Your response should consist of the full data, set down exactly.

═══

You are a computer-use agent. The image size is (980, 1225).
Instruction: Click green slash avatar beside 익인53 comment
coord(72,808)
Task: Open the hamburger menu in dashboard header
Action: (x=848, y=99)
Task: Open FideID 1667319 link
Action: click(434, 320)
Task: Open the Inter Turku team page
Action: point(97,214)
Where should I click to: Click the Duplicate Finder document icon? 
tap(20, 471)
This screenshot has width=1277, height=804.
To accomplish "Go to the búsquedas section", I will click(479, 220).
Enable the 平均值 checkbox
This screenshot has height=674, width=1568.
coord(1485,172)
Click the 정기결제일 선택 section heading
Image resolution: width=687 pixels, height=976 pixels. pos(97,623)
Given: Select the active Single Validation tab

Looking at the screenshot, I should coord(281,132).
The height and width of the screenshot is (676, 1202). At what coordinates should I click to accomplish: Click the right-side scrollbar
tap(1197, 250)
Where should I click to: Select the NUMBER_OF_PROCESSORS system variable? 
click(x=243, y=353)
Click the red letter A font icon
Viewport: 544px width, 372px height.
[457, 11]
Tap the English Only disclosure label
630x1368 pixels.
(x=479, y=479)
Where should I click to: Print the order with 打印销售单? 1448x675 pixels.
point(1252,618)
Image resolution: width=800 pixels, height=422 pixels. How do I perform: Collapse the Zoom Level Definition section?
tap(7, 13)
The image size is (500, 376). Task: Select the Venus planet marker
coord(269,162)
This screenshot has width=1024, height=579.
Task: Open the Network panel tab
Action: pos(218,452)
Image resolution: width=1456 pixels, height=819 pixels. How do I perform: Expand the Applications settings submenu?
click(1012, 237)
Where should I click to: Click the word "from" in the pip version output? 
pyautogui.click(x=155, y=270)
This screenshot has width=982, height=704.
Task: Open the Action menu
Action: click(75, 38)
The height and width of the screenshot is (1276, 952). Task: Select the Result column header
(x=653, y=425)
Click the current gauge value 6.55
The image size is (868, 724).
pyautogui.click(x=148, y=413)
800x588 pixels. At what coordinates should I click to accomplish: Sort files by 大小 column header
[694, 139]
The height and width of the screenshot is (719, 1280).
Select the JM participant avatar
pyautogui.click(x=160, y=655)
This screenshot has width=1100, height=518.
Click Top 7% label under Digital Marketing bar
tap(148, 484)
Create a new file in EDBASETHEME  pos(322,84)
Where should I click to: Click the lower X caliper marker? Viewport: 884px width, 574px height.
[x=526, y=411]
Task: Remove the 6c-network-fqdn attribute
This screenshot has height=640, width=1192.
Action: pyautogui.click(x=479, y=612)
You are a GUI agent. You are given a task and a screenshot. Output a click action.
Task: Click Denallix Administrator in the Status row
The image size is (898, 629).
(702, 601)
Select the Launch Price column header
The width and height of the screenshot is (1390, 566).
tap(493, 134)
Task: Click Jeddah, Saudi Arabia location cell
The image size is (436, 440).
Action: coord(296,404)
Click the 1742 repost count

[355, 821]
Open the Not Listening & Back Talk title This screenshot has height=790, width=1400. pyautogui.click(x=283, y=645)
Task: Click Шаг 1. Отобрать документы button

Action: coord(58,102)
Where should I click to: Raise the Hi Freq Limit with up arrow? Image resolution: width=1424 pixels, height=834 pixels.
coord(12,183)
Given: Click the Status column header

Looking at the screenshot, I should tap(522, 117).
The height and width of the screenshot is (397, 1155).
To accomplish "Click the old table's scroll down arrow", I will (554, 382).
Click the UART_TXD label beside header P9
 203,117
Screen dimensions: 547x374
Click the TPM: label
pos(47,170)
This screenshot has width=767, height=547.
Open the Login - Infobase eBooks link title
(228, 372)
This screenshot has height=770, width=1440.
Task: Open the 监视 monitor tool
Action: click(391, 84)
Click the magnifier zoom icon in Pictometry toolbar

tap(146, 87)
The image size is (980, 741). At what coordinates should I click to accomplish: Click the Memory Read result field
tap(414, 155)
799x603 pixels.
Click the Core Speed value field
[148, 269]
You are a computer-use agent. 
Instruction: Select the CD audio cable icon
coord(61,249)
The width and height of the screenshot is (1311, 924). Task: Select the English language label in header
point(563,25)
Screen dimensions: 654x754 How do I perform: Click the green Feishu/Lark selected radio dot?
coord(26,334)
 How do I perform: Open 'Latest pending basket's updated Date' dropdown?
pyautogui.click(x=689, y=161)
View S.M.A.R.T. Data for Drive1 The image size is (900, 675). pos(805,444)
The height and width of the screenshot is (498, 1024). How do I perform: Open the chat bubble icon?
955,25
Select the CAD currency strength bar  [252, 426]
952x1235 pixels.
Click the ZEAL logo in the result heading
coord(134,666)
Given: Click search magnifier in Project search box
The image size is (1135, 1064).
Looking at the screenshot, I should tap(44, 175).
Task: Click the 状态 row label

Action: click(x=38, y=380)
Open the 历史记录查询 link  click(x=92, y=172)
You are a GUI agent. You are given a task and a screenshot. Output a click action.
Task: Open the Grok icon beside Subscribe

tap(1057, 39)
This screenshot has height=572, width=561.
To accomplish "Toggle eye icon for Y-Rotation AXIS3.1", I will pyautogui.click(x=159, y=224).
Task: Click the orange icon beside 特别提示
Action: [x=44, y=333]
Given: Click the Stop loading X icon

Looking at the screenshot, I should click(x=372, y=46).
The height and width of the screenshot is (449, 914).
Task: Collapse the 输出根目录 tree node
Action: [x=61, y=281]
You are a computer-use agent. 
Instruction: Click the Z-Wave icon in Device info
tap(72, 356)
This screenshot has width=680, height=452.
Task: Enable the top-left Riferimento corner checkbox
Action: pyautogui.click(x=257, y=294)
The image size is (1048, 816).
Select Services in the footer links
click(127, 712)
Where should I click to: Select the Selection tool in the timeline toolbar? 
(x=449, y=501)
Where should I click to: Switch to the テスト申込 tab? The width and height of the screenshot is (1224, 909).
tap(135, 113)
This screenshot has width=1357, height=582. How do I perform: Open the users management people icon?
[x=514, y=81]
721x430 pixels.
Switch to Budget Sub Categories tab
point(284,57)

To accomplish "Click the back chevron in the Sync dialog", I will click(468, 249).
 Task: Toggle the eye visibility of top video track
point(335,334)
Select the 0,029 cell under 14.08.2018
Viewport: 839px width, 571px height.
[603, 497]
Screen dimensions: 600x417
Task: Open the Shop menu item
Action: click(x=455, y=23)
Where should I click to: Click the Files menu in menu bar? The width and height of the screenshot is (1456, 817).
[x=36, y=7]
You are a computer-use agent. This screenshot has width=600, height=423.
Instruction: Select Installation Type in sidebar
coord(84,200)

═══

• SOLUTION TO THE PROBLEM:
You are a computer-use agent. The image size is (980, 1225).
Instruction: Click green slash avatar beside 익인53 comment
coord(72,808)
Task: Open the hamburger menu in dashboard header
Action: (x=848, y=99)
Task: Open FideID 1667319 link
Action: click(434, 320)
Task: Open the Inter Turku team page
Action: point(97,214)
Where should I click to: Click the Duplicate Finder document icon? 
tap(20, 471)
This screenshot has width=1277, height=804.
To accomplish "Go to the búsquedas section", I will click(479, 220).
Enable the 平均值 checkbox
This screenshot has height=674, width=1568.
coord(1485,172)
Click the 정기결제일 선택 section heading
Image resolution: width=687 pixels, height=976 pixels. pos(97,623)
Given: Select the active Single Validation tab

Looking at the screenshot, I should coord(281,132).
The height and width of the screenshot is (676, 1202). At what coordinates should I click to accomplish: Click the right-side scrollbar
tap(1197, 250)
Where should I click to: Select the NUMBER_OF_PROCESSORS system variable? 
click(x=243, y=353)
Click the red letter A font icon
Viewport: 544px width, 372px height.
[457, 11]
Tap the English Only disclosure label
630x1368 pixels.
(x=479, y=479)
Where should I click to: Print the order with 打印销售单? 1448x675 pixels.
point(1252,618)
Image resolution: width=800 pixels, height=422 pixels. How do I perform: Collapse the Zoom Level Definition section?
tap(7, 13)
The image size is (500, 376). Task: Select the Venus planet marker
coord(269,162)
This screenshot has width=1024, height=579.
Task: Open the Network panel tab
Action: pos(218,452)
Image resolution: width=1456 pixels, height=819 pixels. How do I perform: Expand the Applications settings submenu?
click(1012, 237)
Where should I click to: Click the word "from" in the pip version output? 
pyautogui.click(x=155, y=270)
This screenshot has width=982, height=704.
Task: Open the Action menu
Action: click(75, 38)
The height and width of the screenshot is (1276, 952). Task: Select the Result column header
(x=653, y=425)
Click the current gauge value 6.55
The image size is (868, 724).
pyautogui.click(x=148, y=413)
800x588 pixels. At what coordinates should I click to accomplish: Sort files by 大小 column header
[694, 139]
The height and width of the screenshot is (719, 1280).
Select the JM participant avatar
pyautogui.click(x=160, y=655)
This screenshot has width=1100, height=518.
Click Top 7% label under Digital Marketing bar
tap(148, 484)
Create a new file in EDBASETHEME  pos(322,84)
Where should I click to: Click the lower X caliper marker? Viewport: 884px width, 574px height.
[x=526, y=411]
Task: Remove the 6c-network-fqdn attribute
This screenshot has height=640, width=1192.
Action: pyautogui.click(x=479, y=612)
You are a GUI agent. You are given a task and a screenshot. Output a click action.
Task: Click Denallix Administrator in the Status row
The image size is (898, 629).
(702, 601)
Select the Launch Price column header
The width and height of the screenshot is (1390, 566).
tap(493, 134)
Task: Click Jeddah, Saudi Arabia location cell
The image size is (436, 440).
Action: coord(296,404)
Click the 1742 repost count

[355, 821]
Open the Not Listening & Back Talk title This screenshot has height=790, width=1400. pyautogui.click(x=283, y=645)
Task: Click Шаг 1. Отобрать документы button

Action: coord(58,102)
Where should I click to: Raise the Hi Freq Limit with up arrow? Image resolution: width=1424 pixels, height=834 pixels.
coord(12,183)
Given: Click the Status column header

Looking at the screenshot, I should tap(522, 117).
The height and width of the screenshot is (397, 1155).
To accomplish "Click the old table's scroll down arrow", I will (554, 382).
Click the UART_TXD label beside header P9
 203,117
Screen dimensions: 547x374
Click the TPM: label
pos(47,170)
This screenshot has width=767, height=547.
Open the Login - Infobase eBooks link title
(228, 372)
This screenshot has height=770, width=1440.
Task: Open the 监视 monitor tool
Action: click(391, 84)
Click the magnifier zoom icon in Pictometry toolbar

tap(146, 87)
The image size is (980, 741). At what coordinates should I click to accomplish: Click the Memory Read result field
tap(414, 155)
799x603 pixels.
Click the Core Speed value field
[148, 269]
You are a computer-use agent. 
Instruction: Select the CD audio cable icon
coord(61,249)
The width and height of the screenshot is (1311, 924). Task: Select the English language label in header
point(563,25)
Screen dimensions: 654x754 How do I perform: Click the green Feishu/Lark selected radio dot?
coord(26,334)
 How do I perform: Open 'Latest pending basket's updated Date' dropdown?
pyautogui.click(x=689, y=161)
View S.M.A.R.T. Data for Drive1 The image size is (900, 675). pos(805,444)
The height and width of the screenshot is (498, 1024). How do I perform: Open the chat bubble icon?
955,25
Select the CAD currency strength bar  [252, 426]
952x1235 pixels.
Click the ZEAL logo in the result heading
coord(134,666)
Given: Click search magnifier in Project search box
The image size is (1135, 1064).
Looking at the screenshot, I should tap(44, 175).
Task: Click the 状态 row label

Action: click(x=38, y=380)
Open the 历史记录查询 link  click(x=92, y=172)
You are a GUI agent. You are given a task and a screenshot. Output a click action.
Task: Open the Grok icon beside Subscribe

tap(1057, 39)
This screenshot has height=572, width=561.
To accomplish "Toggle eye icon for Y-Rotation AXIS3.1", I will pyautogui.click(x=159, y=224).
Task: Click the orange icon beside 特别提示
Action: [x=44, y=333]
Given: Click the Stop loading X icon

Looking at the screenshot, I should click(x=372, y=46).
The height and width of the screenshot is (449, 914).
Task: Collapse the 输出根目录 tree node
Action: [x=61, y=281]
You are a computer-use agent. 
Instruction: Click the Z-Wave icon in Device info
tap(72, 356)
This screenshot has width=680, height=452.
Task: Enable the top-left Riferimento corner checkbox
Action: pyautogui.click(x=257, y=294)
The image size is (1048, 816).
Select Services in the footer links
click(127, 712)
Where should I click to: Select the Selection tool in the timeline toolbar? 
(x=449, y=501)
Where should I click to: Switch to the テスト申込 tab? The width and height of the screenshot is (1224, 909).
tap(135, 113)
This screenshot has width=1357, height=582. How do I perform: Open the users management people icon?
[x=514, y=81]
721x430 pixels.
Switch to Budget Sub Categories tab
point(284,57)

To accomplish "Click the back chevron in the Sync dialog", I will click(468, 249).
 Task: Toggle the eye visibility of top video track
point(335,334)
Select the 0,029 cell under 14.08.2018
Viewport: 839px width, 571px height.
[603, 497]
Screen dimensions: 600x417
Task: Open the Shop menu item
Action: click(x=455, y=23)
Where should I click to: Click the Files menu in menu bar? The width and height of the screenshot is (1456, 817).
[x=36, y=7]
You are a computer-use agent. This screenshot has width=600, height=423.
Instruction: Select Installation Type in sidebar
coord(84,200)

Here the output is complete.